I have two questions.
First of all I have a little problem with the understanding of const pointers to const values. I don't get why B::insert works, while C::insert results in a compiler error. I mean doesn't the list in C exactly equals the parameter of C::insert?
My second question is whether A const * const a, could also be written as const A& a.
class A
{
//Do stuff
};
class B
{
private:
list<A const *> l;
public:
void insert(A const * const a)
{
l.push_back(a);
}
};
class C
{
private:
list<A const * const> l;
public:
void insert(A const * const a)
{
l.push_back(a);
}
};
Edit (Compile error):
g++ -Wall -c -O2 "sonnensystem.cpp" -std=c++11 (im Verzeichnis: C:\Users\Kenan\Desktop\OPR\cppcode\Konzepte\Kapselung\Architektur\sonnensystem01)
In file included from C:/TDM-GCC-64/lib/gcc/x86_64-w64-mingw32/5.1.0/include/c++/x86_64-w64-mingw32/bits/c++allocator.h:33:0,
from C:/TDM-GCC-64/lib/gcc/x86_64-w64-mingw32/5.1.0/include/c++/bits/allocator.h:46,
from C:/TDM-GCC-64/lib/gcc/x86_64-w64-mingw32/5.1.0/include/c++/string:41,
from C:/TDM-GCC-64/lib/gcc/x86_64-w64-mingw32/5.1.0/include/c++/bits/locale_classes.h:40,
from C:/TDM-GCC-64/lib/gcc/x86_64-w64-mingw32/5.1.0/include/c++/bits/ios_base.h:41,
from C:/TDM-GCC-64/lib/gcc/x86_64-w64-mingw32/5.1.0/include/c++/ios:42,
from C:/TDM-GCC-64/lib/gcc/x86_64-w64-mingw32/5.1.0/include/c++/ostream:38,
from C:/TDM-GCC-64/lib/gcc/x86_64-w64-mingw32/5.1.0/include/c++/iostream:39,
from sonnensystem.cpp:1:
C:/TDM-GCC-64/lib/gcc/x86_64-w64-mingw32/5.1.0/include/c++/ext/new_allocator.h: In instantiation of 'struct __gnu_cxx::new_allocator<const A* const>':
C:/TDM-GCC-64/lib/gcc/x86_64-w64-mingw32/5.1.0/include/c++/bits/allocator.h:92:11: required from 'class std::allocator<const A* const>'
C:/TDM-GCC-64/lib/gcc/x86_64-w64-mingw32/5.1.0/include/c++/bits/stl_list.h:315:9: required from 'class std::__cxx11::_List_base<const A* const, std::allocator<const A* const> >'
C:/TDM-GCC-64/lib/gcc/x86_64-w64-mingw32/5.1.0/include/c++/bits/stl_list.h:507:11: required from 'class std::__cxx11::list<const A* const>'
sonnensystem.cpp:28:27: required from here
C:/TDM-GCC-64/lib/gcc/x86_64-w64-mingw32/5.1.0/include/c++/ext/new_allocator.h:93:7: error: 'const _Tp* __gnu_cxx::new_allocator<_Tp>::address(__gnu_cxx::new_allocator<_Tp>::const_reference) const [with _Tp = const A* const; __gnu_cxx::new_allocator<_Tp>::const_pointer = const A* const*; __gnu_cxx::new_allocator<_Tp>::const_reference = const A* const&]' cannot be overloaded
address(const_reference __x) const _GLIBCXX_NOEXCEPT
^
C:/TDM-GCC-64/lib/gcc/x86_64-w64-mingw32/5.1.0/include/c++/ext/new_allocator.h:89:7: error: with '_Tp* __gnu_cxx::new_allocator<_Tp>::address(__gnu_cxx::new_allocator<_Tp>::reference) const [with _Tp = const A* const; __gnu_cxx::new_allocator<_Tp>::pointer = const A* const*; __gnu_cxx::new_allocator<_Tp>::reference = const A* const&]'
address(reference __x) const _GLIBCXX_NOEXCEPT
^
Kompilierung fehlgeschlagen.
In your declaration A const * const, the first const says that the A * pointer points to a value that can't be changed (a const pointer).
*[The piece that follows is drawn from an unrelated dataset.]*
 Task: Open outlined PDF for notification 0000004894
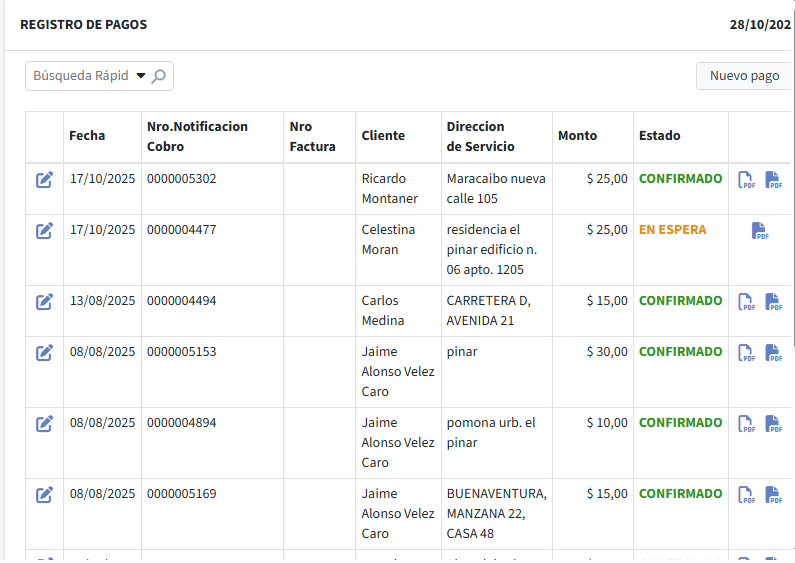click(x=746, y=424)
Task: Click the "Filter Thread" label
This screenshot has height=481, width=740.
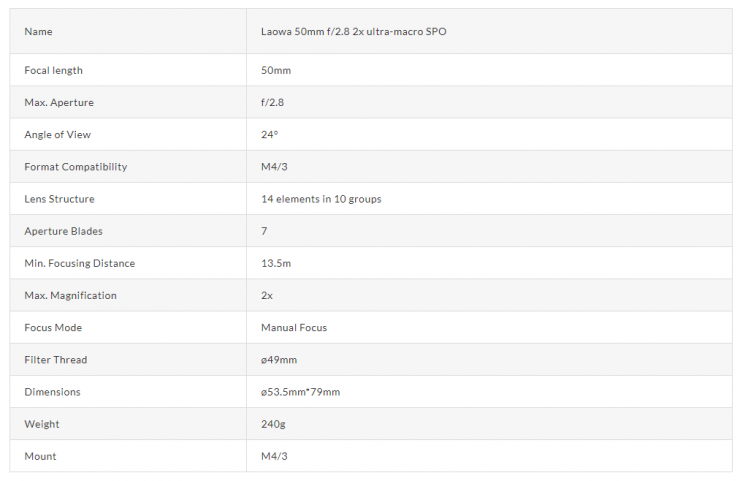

The second const says that the value of that pointer can't be changed, just like a const int can't be changed. Since list (and other standard containers) require their members to be assignable, they can't be const values.
For your second question, a A const * const and const A& are similar, but not interchangeable, as the ways you use them are different.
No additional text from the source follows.